“Faço minetes grátis”, escreveu ele no formulário do jornal que permitia pequenas mensagens na secção “Contactos”. Com a cabeça ligeiramente inclinada e a mordiscar a língua que pendia entre os lábios descaída para a esquerda, a confirmar subconscientemente a sua intenção, continuou “Sem pedir nada em troca. Garanto confidencialidade. Só meto dedo no rabo a pedido. Atreve-te a ser feliz!”. Sorriu ao entregar o papel à funcionária que franziu um esgar de encapsulada repugnância de quem se incomoda com o devassidão da mensagem misturado com a repulsa natural do próprio ser humano de prestar serviços não remunerados. No dia seguinte ligou-me. Chorava copiosamente e não se percebia bem o que dizia. Parei de mastigar os Cheetos que me serviam de pequeno almoço para tentar compreender aquela amálgama de má dicção com soluços e angústia. “Não publicaram, filhos da puta, [reticências] não publicaram o meu anúncio”. Plenamente confiante que estava a prestar um serviço útil e que a sociedade que pretendia servir lhe recusou violentamente os préstimos, suicidou-se meia hora mais tarde por asfixia auto-erótica vestindo apenas umas cuecas da irmã. Um desgosto para a família, uma vez que o mesmo jornal onde entregou o formulário para a secção “Contactos” publicou a foto na capa com o título “Jovem seropositivo homosexual com historial de drogas duras suicida-se em ritual satânico de zoofilia”. O anúncio dos minetes grátis foi publicado na mesma edição do jornal.

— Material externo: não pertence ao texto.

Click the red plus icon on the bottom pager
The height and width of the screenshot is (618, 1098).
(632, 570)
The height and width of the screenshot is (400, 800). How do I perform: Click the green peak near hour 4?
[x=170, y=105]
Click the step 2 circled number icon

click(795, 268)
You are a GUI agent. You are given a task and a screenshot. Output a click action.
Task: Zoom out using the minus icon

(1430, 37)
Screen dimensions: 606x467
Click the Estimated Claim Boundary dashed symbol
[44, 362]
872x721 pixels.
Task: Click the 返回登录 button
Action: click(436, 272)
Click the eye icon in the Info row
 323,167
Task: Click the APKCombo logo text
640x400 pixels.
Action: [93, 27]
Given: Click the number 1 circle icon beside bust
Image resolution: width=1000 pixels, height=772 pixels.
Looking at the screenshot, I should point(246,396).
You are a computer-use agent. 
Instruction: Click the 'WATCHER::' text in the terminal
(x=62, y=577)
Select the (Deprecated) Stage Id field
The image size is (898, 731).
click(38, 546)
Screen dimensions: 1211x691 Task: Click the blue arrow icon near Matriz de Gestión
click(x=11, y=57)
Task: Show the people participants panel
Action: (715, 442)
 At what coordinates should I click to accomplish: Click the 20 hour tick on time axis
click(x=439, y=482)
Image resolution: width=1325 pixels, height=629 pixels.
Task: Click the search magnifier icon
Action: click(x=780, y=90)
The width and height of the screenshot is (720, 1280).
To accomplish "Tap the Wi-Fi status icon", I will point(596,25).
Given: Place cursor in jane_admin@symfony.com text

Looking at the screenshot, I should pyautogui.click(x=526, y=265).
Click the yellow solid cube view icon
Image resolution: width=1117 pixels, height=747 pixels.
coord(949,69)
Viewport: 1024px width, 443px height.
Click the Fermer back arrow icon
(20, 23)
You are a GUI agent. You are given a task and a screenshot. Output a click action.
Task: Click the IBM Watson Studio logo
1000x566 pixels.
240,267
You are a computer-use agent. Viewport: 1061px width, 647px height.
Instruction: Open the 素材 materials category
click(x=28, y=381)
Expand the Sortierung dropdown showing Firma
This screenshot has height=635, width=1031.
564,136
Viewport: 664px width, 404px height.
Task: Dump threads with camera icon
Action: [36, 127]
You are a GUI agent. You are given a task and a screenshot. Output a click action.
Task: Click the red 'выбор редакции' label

Tal como o meu defunto amigo, também Looper foi um filme que definhou de modo perfeitamente inglório por má interpretação dos cinéfilos provocado pela própria inaptidão do Rian Johnson em explicar de modo claro e objectivo os seus propósitos. Um filme com estas características deve ser apresentado de duas maneiras, ou claro como água para evitar os inevitáveis paradoxos ou imiscuído numa nuvem de duplas, triplas, quadruplas interpretações onde se disfarça a falta de capacidade narrativa com simbologia e metafísica relacionada com a nossa própria percepção da condição humana. Uma mistura das duas coisas é que não.
Além disso a parte final em “The Witness” style acabou por gorar as expectativas ao adiar o confronto do próprio com si próprio criando um anti-climax de tal modo poderoso que esfaqueou à traição a boa vontade de todos aqueles que faltaram ao trabalho e fugiram a compromissos familiares para poderem ver o filme em paz e sossego.
No entanto The Looper é um grande filme e merece uma segunda oportunidade, merece umas alterações na montagem, a pior maleita de que padece. Duas coisas poderiam ser melhoradas. O pacing devia ser equilibrado para ser todo similar à primeira metade e a ordem das duas cenas de chegada de Bruce Willis ao passado devia ser invertida, porque aí é que está o pior mal entendido de todo o filme.
A telequinese é outro aspecto perfeitamente dispensável, até porque o já complexo conceito de viagens no tempo de Looper era bem mais saudável bem a adição de aspectos paranormais, ainda por cima de modo tão essencial para a história e sua conclusão.
Ainda assim é uma boa plataforma de arranque para uma edição de realizador decente ou para uma segunda tentativa dentro do género, sem os elementos tóxicos que quase fizeram de Looper um semi “bela merda”.
Nota: Esta não pretende ser uma crítica completa ao filme mas sim um conjunto de notas temáticas à volta de uma mariquice. Aquilo que se convencionou chamar de “nada”. Um formato em expansão.
E ainda… Emily Blunt com caçadeira e sem caçadeira.
Esperava deste filme algo do calibre de Inception, que, apesar dos sonhos a qualquer instante e a qualquer preço, é um filme bem elaborado. Looper vai despencando aos poucos e, chega a um momento que se torna lento, monótono e sem sentido. Pontas soltas é o que mais tem.
Looper é passável, pois a decepção da década se chama Cloud Atlas e na minha humilde opinião, um filme pretencioso, pseudo-filosófico que explora superficialmente a cultura, a consciência e a vida dos personagens. Além de ser nos pegarmos assistindo um segmento essencialmente dramático e, num “piscar de olhos” passa a outro impregnado de situações cômicas e hilárias. Seria bem-vindo uma resenha do Cloud Atlas. Acredito que tens muito conteúdo para escrever sobre o mesmo, assim como as belas resenhas que aqui mantém.